The Anti-Terrorism Act makes it a crime to 'promote terrorism', allows for sealed court proceedings, let's CSIS agents carry out arrests on the slightest inkling of nefarious doings, expands the no fly list and allows the spy agency a variety of new activities relating to internet and telecommunications (such as interrupting a phone call).

Instead of expanding the power of the state to spy on Canadians what we should do is cease our meddling in the affairs of other nations, withdraw from the middle east and maintain a foreign policy of non intervention. There is no need to sacrifice our freedom and privacy to stay safe. 

Friday, January 23, 2015

Stimulus? No thanks.

Chris Hall, the CBC's National Affairs Editor, has suggested that the Canadian government should respond to falling oil prices with stimulus spending. It's counter intuitive to argue that because revenues have fallen expenditures should increase but that is the topsy turvy world of Keynesian economics, where up is down, left is right, and all roads lead to increased government spending. Instead of advocating for the financially prudent course of cutting spending social democrats want the Canadian state to borrow more money, presumably to stave off a recession triggered by the shock of low prices to the oil industry.

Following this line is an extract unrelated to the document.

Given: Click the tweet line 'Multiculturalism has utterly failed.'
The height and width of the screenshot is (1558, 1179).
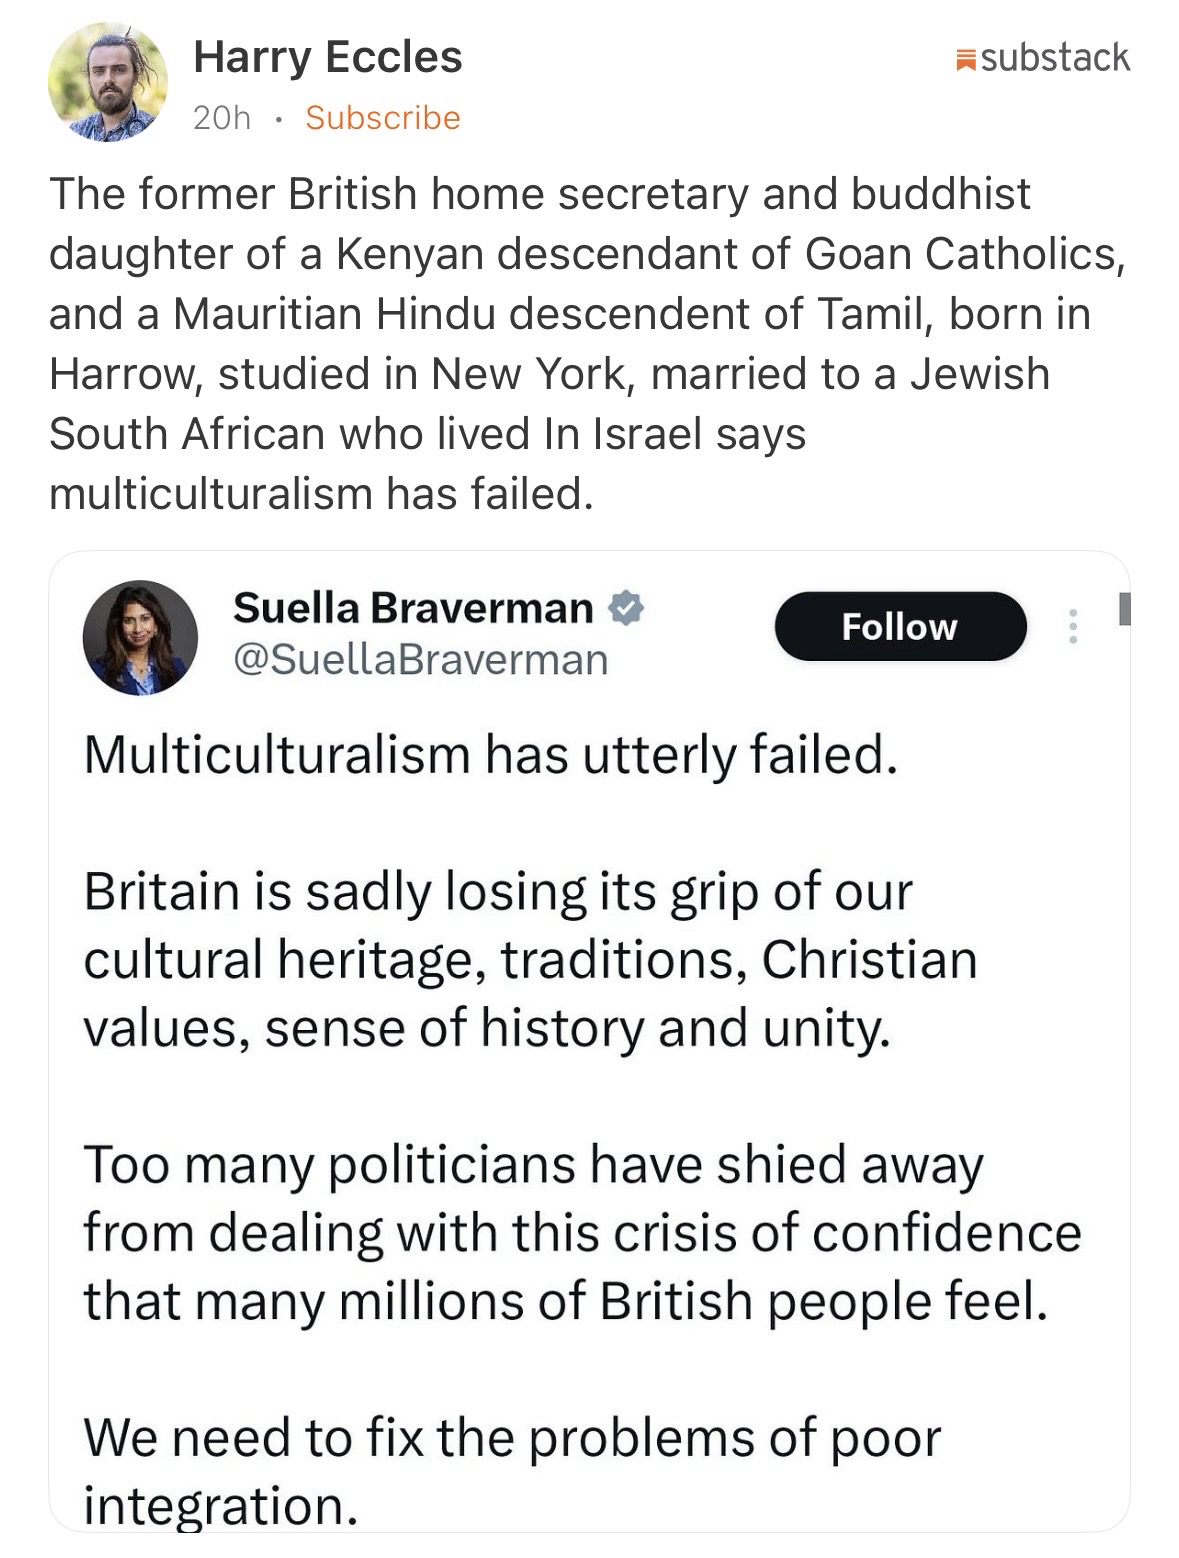Looking at the screenshot, I should point(490,755).
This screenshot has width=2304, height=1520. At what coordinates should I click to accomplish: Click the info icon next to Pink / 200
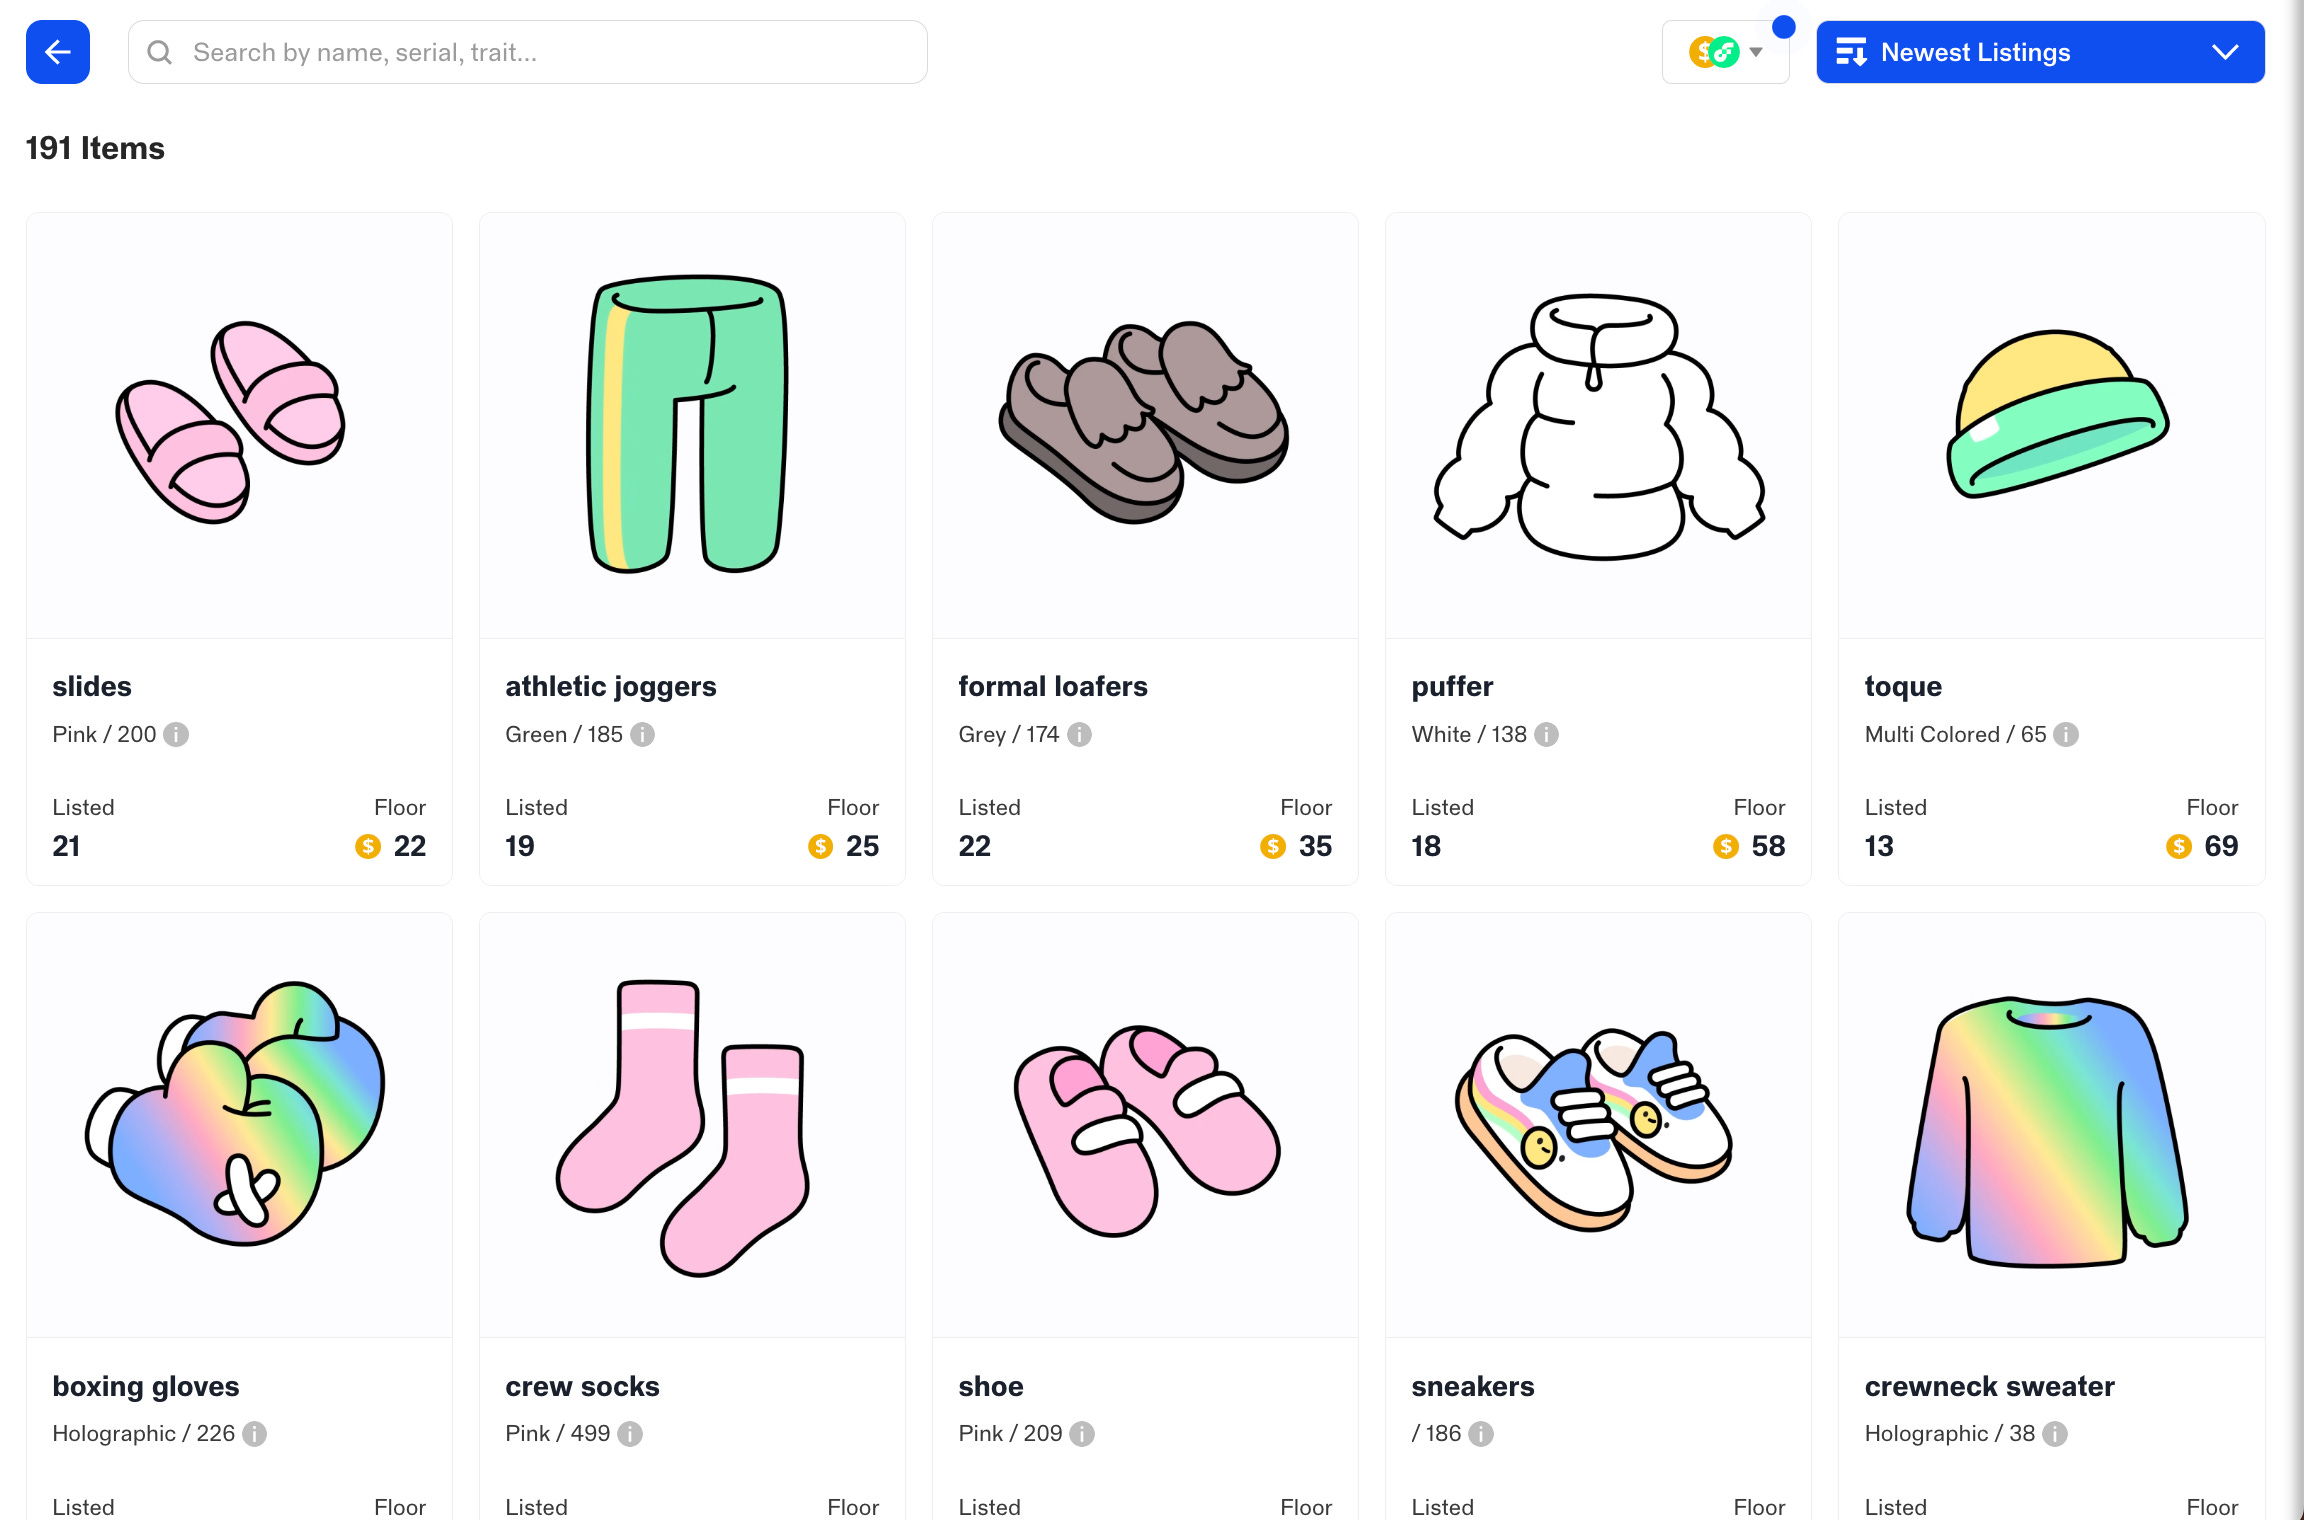point(177,734)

Sometimes the most disciplined thing to do is not to act at all, or rather to understand that inaction is action; that the conscious choice to do nothing is sometimes the best approach. Instead of looking upon every vagary of market behaviour as an opportunity for the government to rush in and save the day a truly intelligent statesman might practice some restraint. Stimulus spending is not the answer to falling oil prices. There is a finite pool of loanable funds. When the government draws heavily upon this pool there is not enough money for private sector projects that create wealth and better living conditions. When money is taxed and then spent by the government it no longer goes to serve the most pressing needs of the people it is forcibly taken from but instead spent according to the consumptive decisions of bureaucrats. There is a great loss of utility when you take money from someone and then spend it on their behalf, even without accounting for all the waste along the way (like the salaries of the bureaucrats that do the collecting and spending or the political expenditures necessary for politicians to buy votes).

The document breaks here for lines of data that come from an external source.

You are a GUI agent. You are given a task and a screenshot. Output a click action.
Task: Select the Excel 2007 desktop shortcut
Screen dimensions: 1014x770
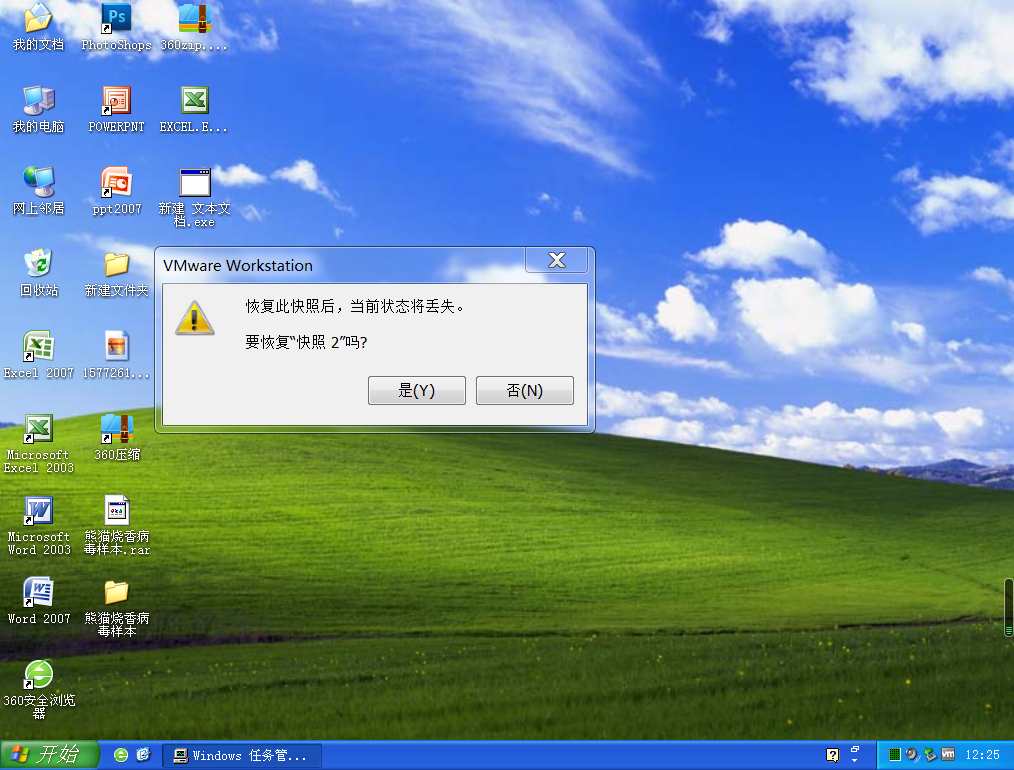point(38,346)
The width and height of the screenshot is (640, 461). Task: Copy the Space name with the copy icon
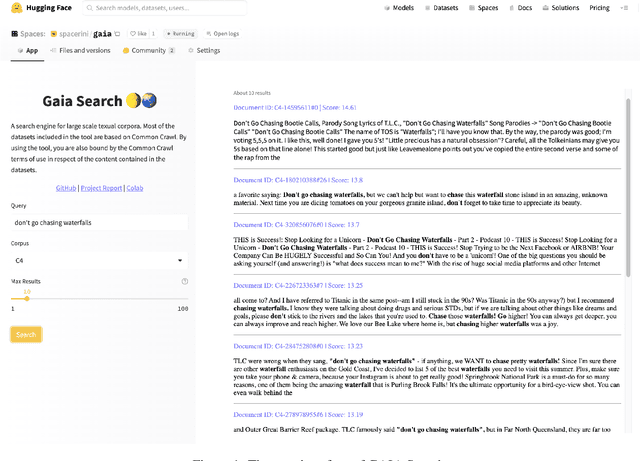115,33
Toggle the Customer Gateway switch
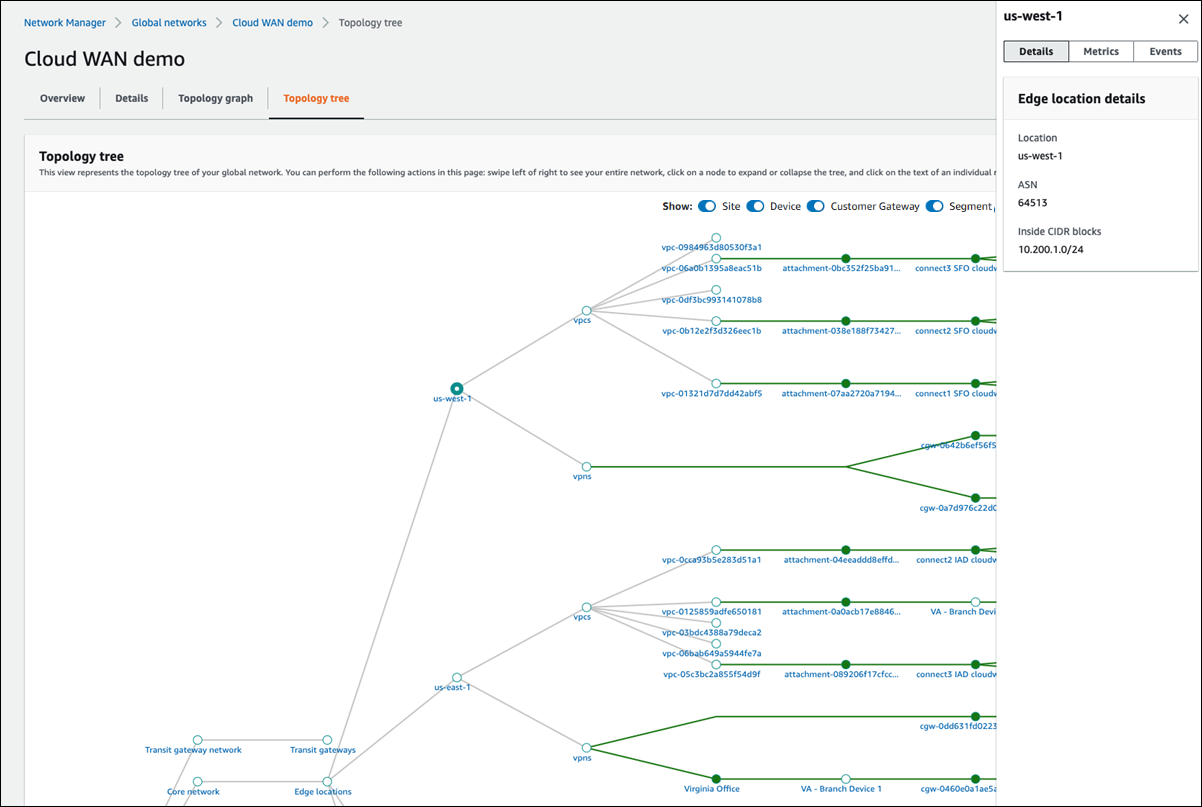1202x807 pixels. tap(815, 206)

One of the virtues of the market economy is that nothing is stagnant nor does it need to be. Prices rise and fall and fortunes are made and lost in accordance with the entrepreneurial ability of those who risk capital. It is not the business of the state to stabilize the market nor do we want it to be kept rigid at the expense of flexibility. These changes are natural and healthy, as the market responds to consumer demand and reallocates resources towards their most efficacious ends.

Sunday, January 18, 2015

A $15 minimum wage?

The NDP have put their collective minds together and come up with a bright idea. Why not a federal minimum wage at $15 per hour?  Low income workers will have more money to spend, the economy will be boosted and we'll all live happily ever after. Luckily it looks like this election is either Harper's or Trudeau's to lose so we probably won't have to worry about the bitter prosecutor and his happy go lucky gang of malcontents in the New Democratic Party but on the off chance we are faced with an NDP or NDP / Liberal coalition government which does put through a $15 / hr minimum wage what would be the consequences of that policy?

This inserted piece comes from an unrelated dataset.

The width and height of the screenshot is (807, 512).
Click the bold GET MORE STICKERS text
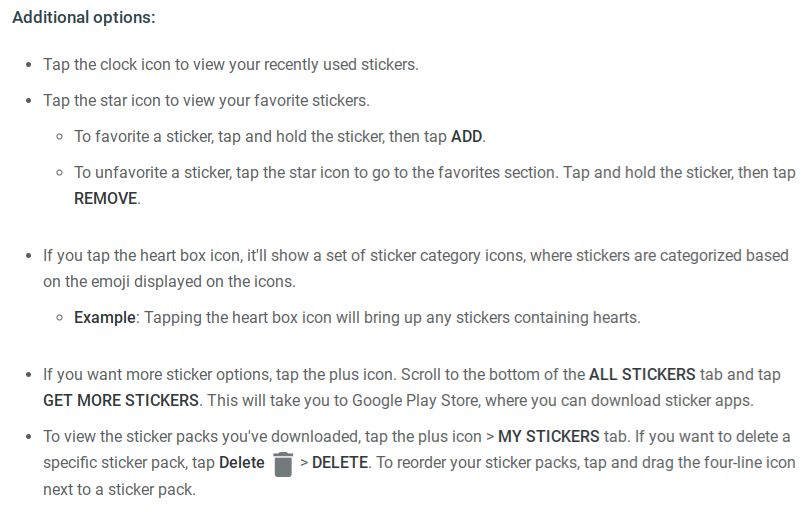point(121,400)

Labour is a heterogenous market. Every worker's efforts on behalf of their employer are unique. Their wage represents their marginal revenue product, or how much they contribute to the productive process. Unless the market is highly uncompetitive they will already be paid roughly what through their labour they create. If their wage is arbitrary set at twice their present rate by the state it becomes uneconomic for the business to keep them on. This is the process by which the minimum wage works; far from lifting the poor out of the gutter it forces them to remain idle and unemployed. The very people that the minimum wage claims to help are those who it oppresses.

Wages rise naturally with productivity, as new technology is developed and more capital is acquired. Instead of imposing additional price controls on the labour market we should seek to remove what intervention already exists. Instead a $15/hr minimum wage we should allow anyone to work at any wage and rid the working class of the payroll taxes which we all despise. An end to the minimum wage would mean significantly less unemployment and a much better quality of life for the countless number of Canadians who would be able to re-enter the labour market. 

Monday, January 12, 2015

scrap the school boards? how about we privatize education instead

In 2003 a report by Queen’s University professor T.R. Williams advocated for the dissolution of the school board system in favour of individual schools having their own governing body. Given the grossly inflated salaries of some trustees (such as Donna Quan, of the Toronto District School Board who makes a handsome $289,000 per annum) and the general bureaucratic ineptness of these institutions certainly we must entertain this suggestion. But what if there was a better solution yet?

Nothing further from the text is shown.